En effet, les conditions de la mise en place du projet émancipateur républicain ont radicalement changé : alors que l’éducation civique ou morale de Jules Ferry se déclare à la fin du xixe siècle au service d’un projet de société accompagnant la construction de la nation, en appui sur des individus libres et exerçant leur pouvoir démocratique, aujourd’hui la promotion de cette « morale » se manifeste au contraire comme un remède, une défense crispée face à des « problèmes » : d’insécurité, d’incivilité, d’autorité, de « communautarisme »… Aujourd’hui, dans les espaces défavorisés et habités majoritairement par des publics descendants de migrants musulmans, en appeler sans cesse à la laïcité, à droite comme à gauche, au nom de la neutralité universelle républicaine, ne peut qu’entraîner de lourds sentiments d’injustice : c’est non seulement affirmer une conception particulière et majoritaire du bien, mais c’est surtout se mentir face aux échecs des politiques scolaires d’égalité depuis des décennies. Le projet républicain socialisateur et émancipateur est en crise : faut-il rappeler tous les indicateurs, régulièrement publiés sur les inégalités scolaires et sociales, qui témoignent de l’existence de discriminations devant le savoir, l’emploi, la participation sociale.

La charte de la laïcité introduite solennellement par le ministre de l’Éducation nationale Vincent Peillon en 2013 et affichée depuis lors dans tous les établissements scolaires français proclame dans son article 12 : « Les enseignements sont laïques. Afin de garantir aux élèves l’ouverture la plus objective possible à la diversité des visions du monde ainsi qu’à l’étendue et à la précision des savoirs, aucun sujet n’est a priori exclu du questionnement scientifique et pédagogique. Aucun élève ne peut invoquer une conviction religieuse ou politique pour contester à un enseignant le droit de traiter une question au programme. » Prenons au mot cet article et questionnons …la laïcité telle qu’elle s’est mise en place en France en repérant par exemple dans cet article que la défiance a priori s’adresse à l’élève inculpé a priori alors que le Conseil d’État a rappelé que les usagers du service public et les tiers à ce service ne sont pas soumis en tant que tels à l’exigence de neutralité, alors que les enseignants le sont en tant que fonctionnaires.
■ ■ ■ ■ ■
:: Consignes ::
1. D'après l'extrait, quel ministre a introduit la charte de la laïcité en 2013 ?
2. Quels « problèmes » l'extrait cite-t-il comme ceux face auxquels la promotion de la « morale » se manifeste aujourd'hui comme un remède ?
3. Pouvez-vous réécrire sous forme de liste, plus brièvement, le paragraphe de l'extrait qui commence par « La charte de la laïcité introduite solennellement » en conservant ses faits principaux ?

:: Données recueillies ::
■ ■ ■ ■ ■
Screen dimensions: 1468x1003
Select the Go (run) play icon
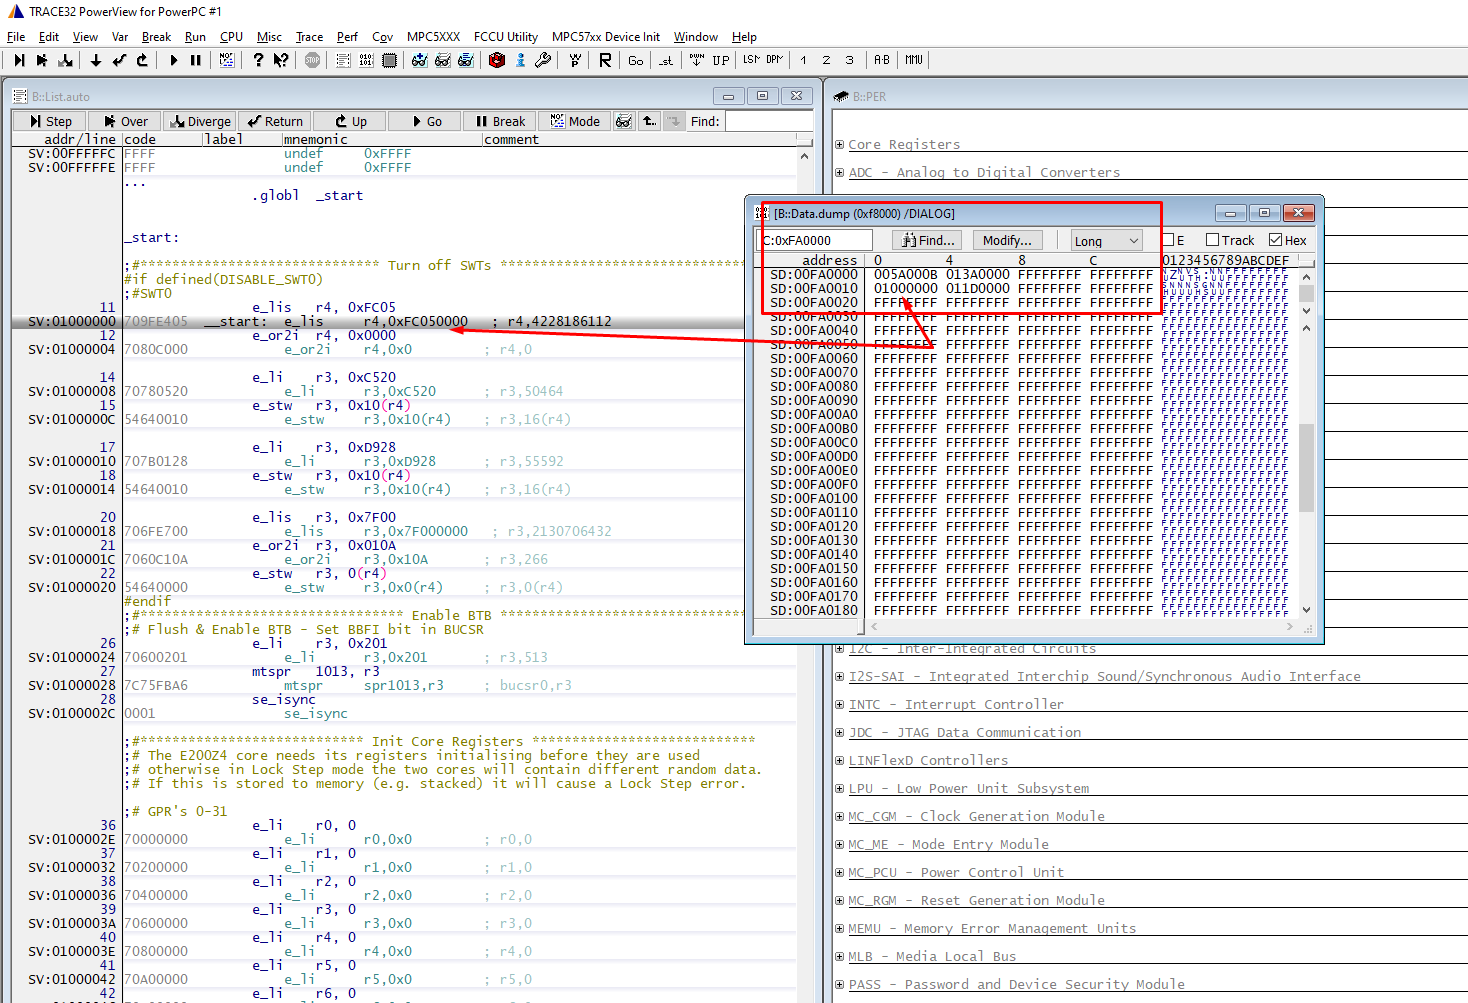(x=173, y=60)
■ ■ ■ ■ ■
:: Réponses ::
1. Vincent Peillon, ministre de l'Éducation nationale.

2.
- l'insécurité
- l'incivilité
- l'autorité
- le « communautarisme »

3.
- Le ministre de l'Éducation nationale Vincent Peillon a introduit la charte de la laïcité en 2013. Elle est affichée depuis dans tous les établissements scolaires français.
- Son article 12 déclare les enseignements laïques.
- Selon cet article, aucun sujet n'est a priori exclu du questionnement scientifique et pédagogique.
- Toujours selon cet article, aucun élève ne peut invoquer une conviction religieuse ou politique pour contester à un enseignant le droit de traiter une question au programme.
- Cet article exprime une défiance a priori envers l'élève. Pourtant, le Conseil d'État a rappelé que les usagers du service public et les tiers ne sont pas soumis en tant que tels à l'exigence de neutralité, contrairement aux enseignants en tant que fonctionnaires.